## [ACTION ITEM]
Exactly reproduce the data from its first line through the line with "Given: Click step 1 circle Reiserute", leaving out every line after it.

Stored items
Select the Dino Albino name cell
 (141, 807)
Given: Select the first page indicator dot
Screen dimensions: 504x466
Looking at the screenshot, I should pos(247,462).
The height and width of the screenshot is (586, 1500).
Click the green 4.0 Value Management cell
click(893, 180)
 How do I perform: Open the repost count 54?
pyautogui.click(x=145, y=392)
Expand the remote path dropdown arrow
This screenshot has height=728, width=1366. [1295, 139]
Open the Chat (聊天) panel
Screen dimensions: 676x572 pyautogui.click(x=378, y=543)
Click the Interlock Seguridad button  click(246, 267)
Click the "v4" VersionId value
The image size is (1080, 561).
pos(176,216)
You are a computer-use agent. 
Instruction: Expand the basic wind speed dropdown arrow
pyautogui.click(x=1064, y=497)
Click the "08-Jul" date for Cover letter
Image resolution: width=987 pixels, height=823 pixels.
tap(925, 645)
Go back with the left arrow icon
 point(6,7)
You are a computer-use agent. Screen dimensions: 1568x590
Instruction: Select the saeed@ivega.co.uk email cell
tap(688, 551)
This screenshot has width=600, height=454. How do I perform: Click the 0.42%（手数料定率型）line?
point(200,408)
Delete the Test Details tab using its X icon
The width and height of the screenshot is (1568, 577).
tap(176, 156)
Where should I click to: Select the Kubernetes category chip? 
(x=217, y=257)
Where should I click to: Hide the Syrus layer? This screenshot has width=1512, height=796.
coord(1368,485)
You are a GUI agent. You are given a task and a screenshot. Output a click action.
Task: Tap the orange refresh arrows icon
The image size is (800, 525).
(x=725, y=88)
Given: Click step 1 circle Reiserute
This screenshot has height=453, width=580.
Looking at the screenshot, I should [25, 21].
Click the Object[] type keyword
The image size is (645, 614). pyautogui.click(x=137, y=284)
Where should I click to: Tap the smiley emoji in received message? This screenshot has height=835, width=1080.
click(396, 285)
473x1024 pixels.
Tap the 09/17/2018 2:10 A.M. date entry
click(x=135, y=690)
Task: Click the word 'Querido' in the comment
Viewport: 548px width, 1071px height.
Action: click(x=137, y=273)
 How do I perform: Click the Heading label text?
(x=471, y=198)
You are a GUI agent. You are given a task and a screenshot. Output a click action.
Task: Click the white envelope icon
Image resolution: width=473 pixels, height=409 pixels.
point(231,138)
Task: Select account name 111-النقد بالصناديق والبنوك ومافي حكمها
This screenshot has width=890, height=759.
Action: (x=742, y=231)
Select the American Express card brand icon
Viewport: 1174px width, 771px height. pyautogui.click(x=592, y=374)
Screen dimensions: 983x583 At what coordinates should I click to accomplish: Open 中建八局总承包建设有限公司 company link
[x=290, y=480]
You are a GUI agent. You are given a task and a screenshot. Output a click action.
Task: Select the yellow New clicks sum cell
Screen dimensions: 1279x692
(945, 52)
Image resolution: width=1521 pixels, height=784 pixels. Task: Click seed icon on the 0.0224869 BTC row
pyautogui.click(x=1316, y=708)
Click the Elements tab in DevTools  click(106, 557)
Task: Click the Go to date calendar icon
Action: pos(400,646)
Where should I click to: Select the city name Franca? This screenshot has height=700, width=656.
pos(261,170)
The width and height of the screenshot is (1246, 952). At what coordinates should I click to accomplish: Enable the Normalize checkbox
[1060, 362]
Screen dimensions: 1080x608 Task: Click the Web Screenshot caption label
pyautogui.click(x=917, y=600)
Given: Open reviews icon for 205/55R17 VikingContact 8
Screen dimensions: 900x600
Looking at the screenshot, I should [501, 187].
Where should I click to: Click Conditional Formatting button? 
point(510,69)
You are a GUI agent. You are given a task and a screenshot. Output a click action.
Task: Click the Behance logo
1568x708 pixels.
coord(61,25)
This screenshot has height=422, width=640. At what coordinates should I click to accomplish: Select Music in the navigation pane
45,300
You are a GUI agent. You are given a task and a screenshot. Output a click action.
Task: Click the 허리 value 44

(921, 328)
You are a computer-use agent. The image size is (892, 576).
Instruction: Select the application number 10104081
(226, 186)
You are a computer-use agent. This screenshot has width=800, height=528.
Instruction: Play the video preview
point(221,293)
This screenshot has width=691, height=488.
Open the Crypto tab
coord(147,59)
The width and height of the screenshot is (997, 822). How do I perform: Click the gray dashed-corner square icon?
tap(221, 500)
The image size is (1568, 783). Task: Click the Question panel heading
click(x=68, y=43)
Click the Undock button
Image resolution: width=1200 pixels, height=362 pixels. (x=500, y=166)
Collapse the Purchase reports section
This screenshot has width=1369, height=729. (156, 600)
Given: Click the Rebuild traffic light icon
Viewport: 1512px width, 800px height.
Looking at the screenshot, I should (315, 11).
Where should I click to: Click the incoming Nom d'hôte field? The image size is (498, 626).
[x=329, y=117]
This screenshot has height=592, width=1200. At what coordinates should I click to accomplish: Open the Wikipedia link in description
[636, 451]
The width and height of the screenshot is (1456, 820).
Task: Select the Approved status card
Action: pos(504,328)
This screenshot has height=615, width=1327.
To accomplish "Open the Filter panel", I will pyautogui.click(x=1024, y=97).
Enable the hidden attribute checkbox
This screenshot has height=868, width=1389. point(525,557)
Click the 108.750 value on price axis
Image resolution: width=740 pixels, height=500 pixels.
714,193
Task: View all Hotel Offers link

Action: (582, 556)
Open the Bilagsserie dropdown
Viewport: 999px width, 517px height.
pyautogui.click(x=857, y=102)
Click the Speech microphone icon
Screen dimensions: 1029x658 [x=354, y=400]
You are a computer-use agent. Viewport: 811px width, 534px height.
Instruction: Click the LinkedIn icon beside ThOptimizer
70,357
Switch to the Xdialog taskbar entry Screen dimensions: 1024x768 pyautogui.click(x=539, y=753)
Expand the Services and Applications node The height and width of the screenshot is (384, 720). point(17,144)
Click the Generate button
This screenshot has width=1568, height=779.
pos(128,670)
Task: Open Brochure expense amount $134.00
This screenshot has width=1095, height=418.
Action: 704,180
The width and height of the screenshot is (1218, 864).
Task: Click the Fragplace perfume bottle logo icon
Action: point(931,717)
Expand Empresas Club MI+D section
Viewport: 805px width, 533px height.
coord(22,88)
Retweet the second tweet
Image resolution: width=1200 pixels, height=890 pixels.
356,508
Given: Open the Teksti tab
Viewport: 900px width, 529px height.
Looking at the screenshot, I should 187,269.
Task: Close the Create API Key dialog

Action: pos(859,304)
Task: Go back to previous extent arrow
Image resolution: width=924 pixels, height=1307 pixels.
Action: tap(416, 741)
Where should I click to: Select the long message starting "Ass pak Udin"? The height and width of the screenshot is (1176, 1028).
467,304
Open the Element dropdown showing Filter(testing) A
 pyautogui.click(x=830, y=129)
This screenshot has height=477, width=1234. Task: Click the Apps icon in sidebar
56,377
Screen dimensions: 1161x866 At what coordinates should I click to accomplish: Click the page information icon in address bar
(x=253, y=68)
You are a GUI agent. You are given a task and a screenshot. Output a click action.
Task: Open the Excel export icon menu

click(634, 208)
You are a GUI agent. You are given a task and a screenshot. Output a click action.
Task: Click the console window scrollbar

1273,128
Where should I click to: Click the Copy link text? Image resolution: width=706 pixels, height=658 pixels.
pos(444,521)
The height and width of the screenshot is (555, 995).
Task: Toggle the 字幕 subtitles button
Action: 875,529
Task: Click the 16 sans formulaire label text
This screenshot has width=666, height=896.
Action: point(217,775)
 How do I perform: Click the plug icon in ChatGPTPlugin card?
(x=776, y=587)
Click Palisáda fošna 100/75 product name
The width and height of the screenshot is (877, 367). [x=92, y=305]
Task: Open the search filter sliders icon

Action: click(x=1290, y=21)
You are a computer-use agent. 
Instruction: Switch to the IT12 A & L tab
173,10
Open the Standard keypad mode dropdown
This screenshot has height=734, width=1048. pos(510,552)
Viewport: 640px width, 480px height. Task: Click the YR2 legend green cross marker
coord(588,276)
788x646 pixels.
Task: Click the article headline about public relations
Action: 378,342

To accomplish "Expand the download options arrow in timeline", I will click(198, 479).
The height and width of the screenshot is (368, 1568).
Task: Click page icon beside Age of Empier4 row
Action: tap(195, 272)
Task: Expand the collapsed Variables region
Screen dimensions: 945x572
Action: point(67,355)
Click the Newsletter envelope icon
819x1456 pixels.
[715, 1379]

## [TASK RESPONSE]
Select the Dino Albino name cell
 (141, 807)
Given: Select the first page indicator dot
Screen dimensions: 504x466
Looking at the screenshot, I should pos(247,462).
The height and width of the screenshot is (586, 1500).
Click the green 4.0 Value Management cell
click(893, 180)
 How do I perform: Open the repost count 54?
pyautogui.click(x=145, y=392)
Expand the remote path dropdown arrow
This screenshot has height=728, width=1366. [1295, 139]
Open the Chat (聊天) panel
Screen dimensions: 676x572 pyautogui.click(x=378, y=543)
Click the Interlock Seguridad button  click(246, 267)
Click the "v4" VersionId value
The image size is (1080, 561).
pos(176,216)
You are a computer-use agent. 
Instruction: Expand the basic wind speed dropdown arrow
pyautogui.click(x=1064, y=497)
Click the "08-Jul" date for Cover letter
Image resolution: width=987 pixels, height=823 pixels.
tap(925, 645)
Go back with the left arrow icon
 point(6,7)
You are a computer-use agent. Screen dimensions: 1568x590
Instruction: Select the saeed@ivega.co.uk email cell
tap(688, 551)
This screenshot has width=600, height=454. How do I perform: Click the 0.42%（手数料定率型）line?
point(200,408)
Delete the Test Details tab using its X icon
The width and height of the screenshot is (1568, 577).
tap(176, 156)
Where should I click to: Select the Kubernetes category chip? 
(x=217, y=257)
Where should I click to: Hide the Syrus layer? This screenshot has width=1512, height=796.
coord(1368,485)
You are a GUI agent. You are given a task and a screenshot. Output a click action.
Task: Tap the orange refresh arrows icon
The image size is (800, 525).
(x=725, y=88)
Given: Click step 1 circle Reiserute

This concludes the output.